I can’t imagine we’re at the stage where many people consider their personal virtual assistants friends, but why is that? Besides the fact that it’s a computer not a human, lack of empathy and emotional intelligence is a key reason that we don’t form relationships with these devices.
At the AI Assistant Summit in London earlier this month, Artem Rodichev, head of AI at Luka spoke about building an AI friend and the importance in identifying the user’s emotions from the conversation, to detect how emotions evolve over time, and to understand the user’s emotional needs. Artem spoke about how chatbots can simulate emotional connection with users using different modalities, including text, speech, and vision, and how we can use deep learning to build the best friend for a human.
I caught up with Artem to learn more about his work:
I lead AI team at Luka. We are building a product called Replika. It's a chatbot that tries to be your digital friend. The primary goal of Replika is to give you emotional support, cheer up and encourage you.
In the AI team we are constantly improving our dialogue models and NLP components, as well as doing a lot of research in conversational AI. For example, we recently open-sourced a part of Replika AI technology called CakeChat. CakeChat is a generative dialog system built purely on neural nets, and it's able to express emotions in a text conversation. It was trained on tons of human text dialogs and can generate dialog responses by itself. The key ingredient of CakeChat is emotional conditioning that allows switching emotions expressed in a conversation. You can try it on our demo page here.
Around two years ago we had other app to help us in trying to understand where a conversational interface is the most suitable. We've built a whole bunch of bots: restaurant recommendation bot, weather bot, bots that play games with you, etc. At the same time, one story happened.
It started with Roman Mazurenko. Roman was the closest friend of our CEO, Eugenia Kuyda. He tragically died in a car accident when crossing the road in Moscow. Eugenia decided to build a digital memorial for Roman and make a bot for him. We already had all tools and infrastructure for building bots because of Luka app.

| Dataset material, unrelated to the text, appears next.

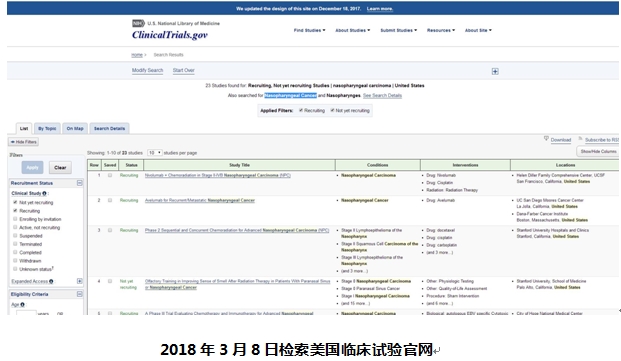This screenshot has height=361, width=621.
Task: Click the Download icon link
Action: (x=546, y=139)
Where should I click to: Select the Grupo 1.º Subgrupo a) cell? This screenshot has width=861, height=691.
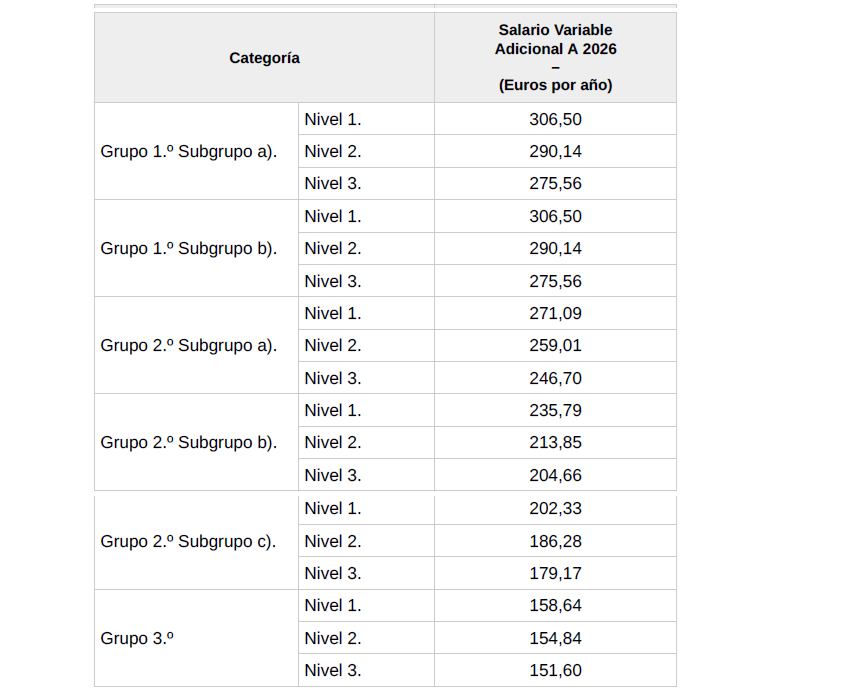tap(197, 151)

We gathered together all of Roman's chats with friends and used them to recreate his personality. Having dataset with his texts, we've built a dialog model using neural nets and launched Roman bot publicly. To our surprise, a lot of people had long and very emotional conversations with the bot even if they didn't know Roman personally. It became a big story, and the Verge published an article about it.
Since then, we've built three bots of characters from the Silicon Valley show and one for Prince. Again, we saw the same effects on all these bots. That's how we realized conversational interfaces work really well for emotional dialogs and decided to build an AI that can understand and use human emotions.
I think the main challenge now is data. If you want to build a bot that talks like a good friend you need tons of chitchat dialogs of friends to train your neural nets. It's hard to get high-quality dialog data if you are not Facebook or Google who have their messengers with millions of users.
Also, it's still challenging to work with natural language. Language is very ambiguous and keeps changing all the time. For example, it's difficult to detect sarcasm or jokes because neural nets should have strong abilities to reasoning, understand the world and current events. Besides, it's not always possible to understand the emotional state of a person by the text, and you need to use other modalities such as images, speech, video.
Chatbots can better understand users by establishing an emotional connection and therefore help them. If chatbot can read your mood and current emotions it can better understand what you need. Conversations that are less about achieving some task but more about just chatting, laughing, talking about how you feel - the things we mostly do as humans.
Natural language is a powerful interface to interact with the world, and deep learning extends abilities of a machine to understand us. For example, recent advances in machine translation allow us to understand each other without knowing each other's languages.
I really passionate about conversational AI and I think that in ten years everything will be like in the movie “Her” by Spike Jonze. You will have a personal secretary with whom you develop an emotional relationship, who understands your mood and who helps you in all aspects of your life - from reading your emails to motivating you to achieve your goals.